お題:遅いアレ 制限時間:15分 読者:58 人 文字数:1213字

ミキのアレが弟のせいで来ない話
「アレが来ないのよ……」
 ミキがやけに暗い顔をしているから理由を尋ねると、周りをはばかるようにして言った。
「え、アレが!?」
 わたしは息を飲んだ。アレとはつまり、月の使者のことだろう。かぐや姫的な意味ではない。「チーデルウィーク」と呼んでる友人がいたが、女性特有のアレであろう。
 しかし、アレがこないということは、つまりそういうことで……。
「ミキ、心当たりあるの?」
 彼女はかぶりを振った。
 いや、でも、これはあるんだろう。花の女子高生だし、ミキは割と顔もかわいいから、声を掛けられたりしてどうのこうのってことも、考えられなくはない。
「ないよ……。どうして来てくれないんだろう?」
 あんな辛いものを心待ちにするだなんて、わたしには到底理解できない。だけど、不安に思う者なのかもしれない。
「一応、その……産婦人科とか行った方がいいんじゃないかな?」
「……え?」
 ミキはきょとんとした顔になる。
「な、なんで?」
「いやさ、その、検査とか受けてさ、何もなかったら安心すればいいし、もしもそのデキちゃってたら、それも早いうちのほうが取り返しがつくっていうか、そのまあ、実際取り返しはつかないんだけども、その……」
 同年代の男と手を繋いだこともないわたしは、しどろもどろになりながらもそう並べ立てる。
 わたしの力不足か、ミキは目をぱちくりさせるばかりだ。
「ホントさ、その、恥ずかしいことではないはずのことだから! 男の人とか、産婦人科に行く女はやらしい、みたいな見方してくるかもだけど、そんなのへ、偏見だしさ……」
「いや、何で産婦人科に行くの?」
「だから、生理来てないんでしょ?」
「は? 来てるよ。12歳から欠かさず」
 え。
「いや、アレって、そのアレじゃないの?」
「違うよ。アレはムカつくぐらい順調に来てるよ」
 そう言えばミキは重い方だった。一年の頃から一緒だが、時折それで保健室に行っている。
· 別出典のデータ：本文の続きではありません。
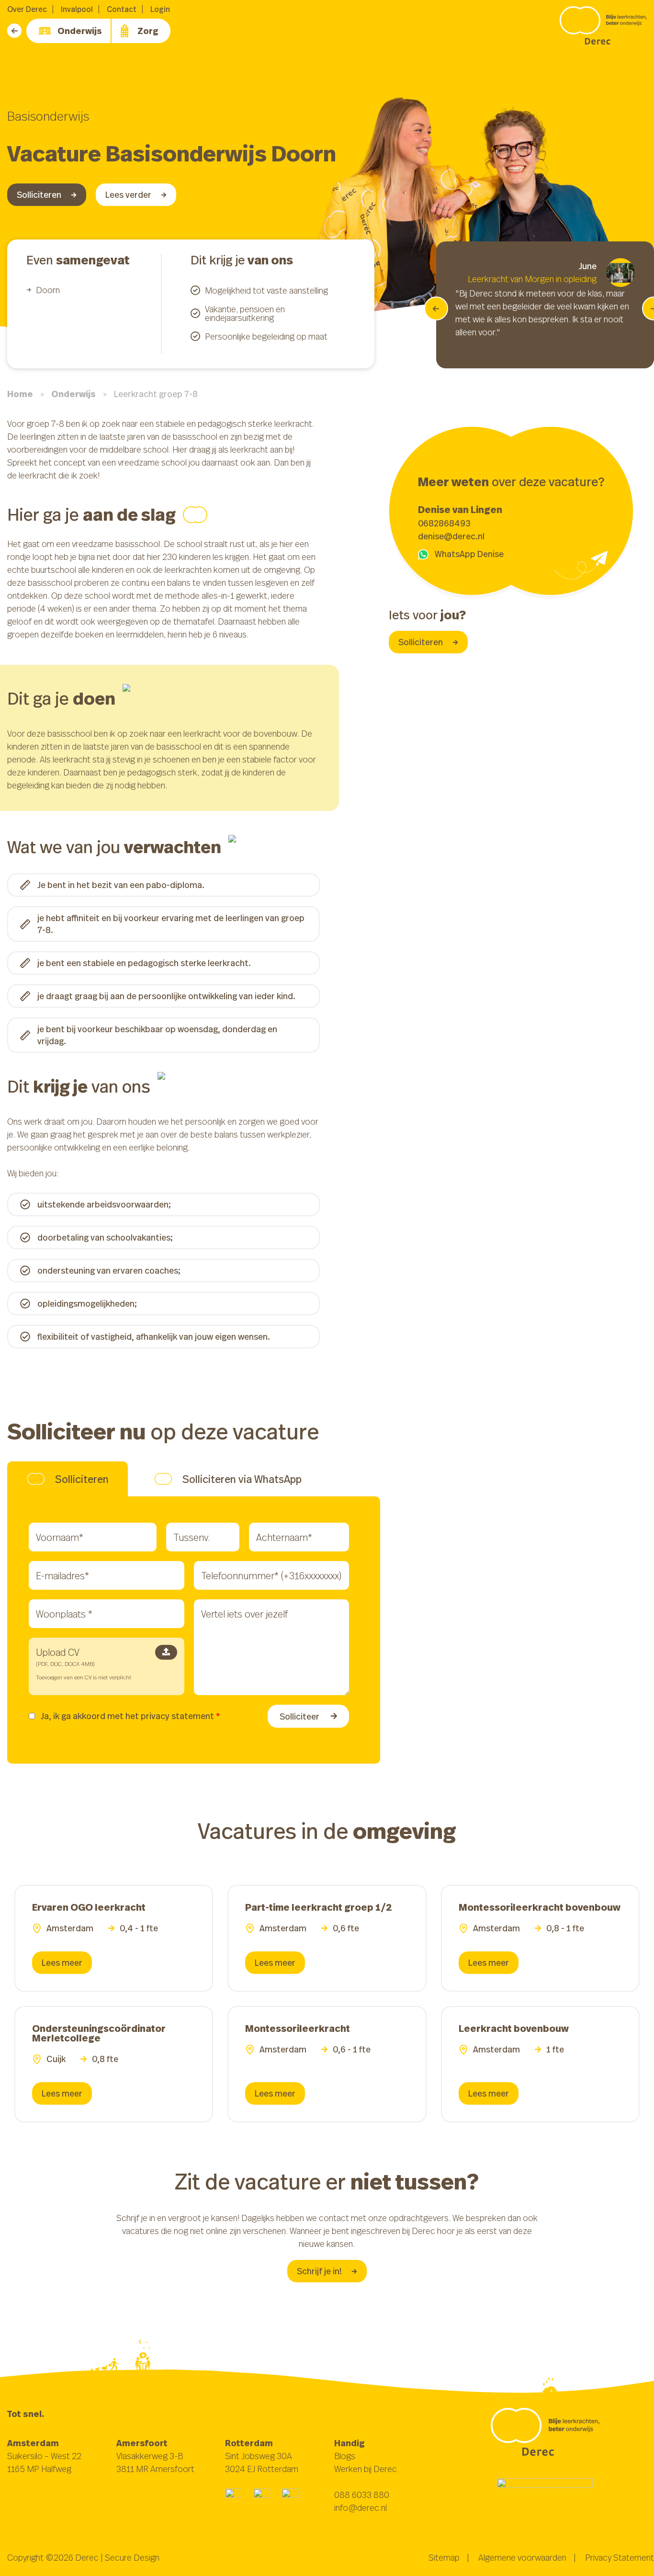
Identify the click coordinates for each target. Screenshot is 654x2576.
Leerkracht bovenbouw (514, 2028)
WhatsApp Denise (469, 553)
思えば、今月の頭もそれで授業を途中で一度抜けていたっけ。
「じゃ、じゃあ、アレって何?」
「何って、グランダイオウムカデだよ」
 何じゃそら、と今度はわたしが激しく瞬きする番だった。
「え、来ないの? うちには毎月来てたんだよ。こんなおっきいムカデで、わたしがベッドで寝てると、上にのっかってくるの」
 ミキの説明では、そのムカデは3メートルぐらいあり、月に一度ミキの部屋に来ては、寝ている彼女の上を這いまわるのだという。
「それがあると気持ち悪いんだけどさ、何か快感で……」
 ていうか女の子にはみんな来てるものだと思ってた。あっけらかんとミキはそう言った。


「姉ちゃん」
 橋上ミキが家に帰ると、弟が近寄ってきた。弟が中学生になってからは避けられていたので、久々の会話である。